* Start Text *

ORDER ¶1 Held: (1) Lacking a transcript of the hearing on the petitioner’s motion for sanctions under Illinois Supreme Court Rule 137 (eff. Jan. 1, 2018), we will resolve the ambiguity against the appellant, the respondent’s former attorney, by presuming that, in the hearing, the petitioner argued for sanctions against the attorney, thereby giving him fair notice and an opportunity to respond before the circuit court imposed sanctions on him more than three months later.
(2) By sanctioning the respondent’s former attorney under Rule 137 for making a challenge to subject-matter jurisdiction that was contrary to binding precedent, the circuit court did not abuse its discretion.
(3) By allowing the respondent’s former attorney only a portion of the attorney fees he claimed from the respondent, the circuit court did not abuse its discretion.
¶2 The appellant in this case is an attorney, Paul R. Wilson, Jr. For a time, Wilson
represented George E. Payton in this action—an action that Nicole R. Powell brought against
Payton to dissolve their marriage or, alternatively, to have their marriage declared invalid and void on the ground that Payton’s previous marriage, in New York, never was dissolved. After granting
a motion by Wilson to withdraw from representing Payton, the Champaign County circuit court
ordered Wilson to pay attorney fees to Howell for mounting a frivolous challenge to the court’s
subject-matter jurisdiction. See Ill. S. Ct. R. 137 (eff. Jan. 1, 2018). Also, the court declined to
allow Wilson the full amount of attorney fees he claimed from Payton.
¶3 Wilson appeals. Even though neither of the appellees, Howell nor Payton, has filed
a brief, the supreme court instructs us, in First Capitol Mortgage Corp. v. Talandis Construction
Corp., 63 Ill. 2d 128, 133 (1976), to go ahead and decide the appeal on its merits. In his appeal,
Wilson complains, first, of receiving no notice before the circuit court sanctioned him. Because of
the incompleteness of the record, we cannot tell, one way or the other, whether Wilson received
prior notice. Because the preparation of an adequate record was Wilson’s responsibility, we will
resolve the ambiguity against him. Second, and alternatively, Wilson characterizes the sanctions
as an abuse of discretion. We disagree with that characterization because Wilson’s jurisdictional
challenge was irreconcilable with binding precedent. Third, Wilson argues that the court abused
its discretion by allowing him only a fraction of the attorney fees he claimed from Payton. We
conclude that the amount of attorney fees the court allowed Wilson is, under the circumstances,
reasonably defensible. Therefore, we affirm the judgment.
¶4 I. BACKGROUND
¶5 On March 12, 2015, in the circuit court of Champaign County, Howell petitioned
for the dissolution of her marriage to Payton.
¶6 On May 16, 2018, on Howell’s motion, the circuit court entered a summary
judgment that the marriage of Payton and Howell was “void ab initio” because before marrying
-2- Howell, Payton married someone else, in New York, and the New York marriage had never been
dissolved. (Emphasis in original.)

* End Text *

- _Requests_
1) Extract the passage of the order between "(2) By sanctioning" and "precedent, the circuit court did not abuse its discretion.", inclusive.
2) Answer these questions from the order.
(a) In which county's circuit court was the petition for dissolution filed?
(b) On what date did the circuit court enter the summary judgment declaring the marriage "void ab initio"?
(c) Which 1976 case does the order cite as instructing the court to decide the appeal on its merits?
3) Decide whether each statement agrees with the order, and support each answer with a quotation from it.
(a) The appellees filed briefs in the appeal.
(b) Payton's earlier marriage took place in New York.
(c) The appellate court reverses the judgment.
The data that comes after the order is not needed here.

* Start Information shown *

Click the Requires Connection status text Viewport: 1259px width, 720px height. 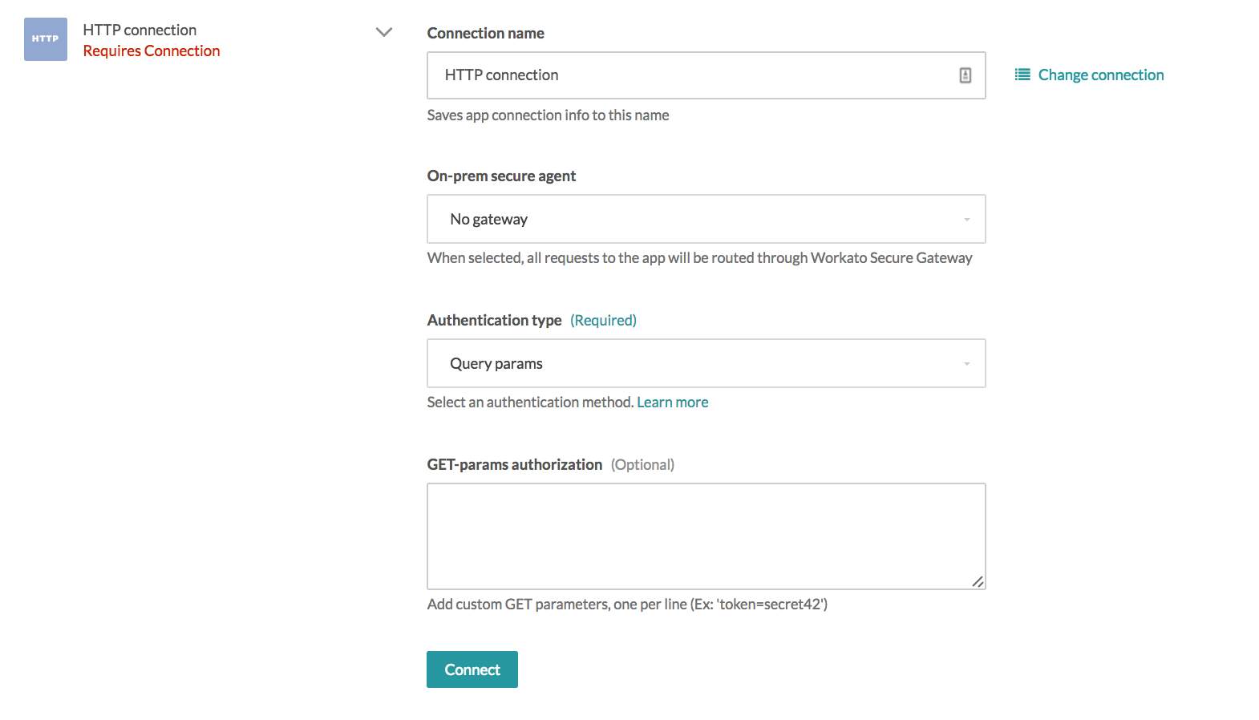tap(152, 50)
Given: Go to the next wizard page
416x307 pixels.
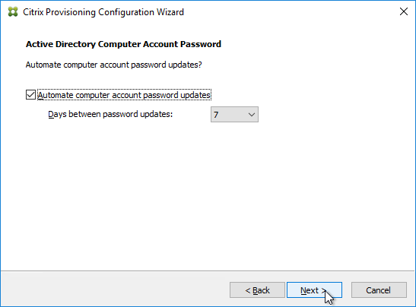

* End Information shown *

- _Final answers_
1)
(2) By sanctioning the respondent’s former attorney under Rule 137 for making a challenge to subject-matter jurisdiction that was contrary to binding precedent, the circuit court did not abuse its discretion.

2)
(a) Champaign County
(b) May 16, 2018
(c) First Capitol Mortgage Corp. v. Talandis Construction Corp.

3)
(a) No: "Even though neither of the appellees, Howell nor Payton, has filed a brief"
(b) Yes: "Payton married someone else, in New York"
(c) No: "Therefore, we affirm the judgment."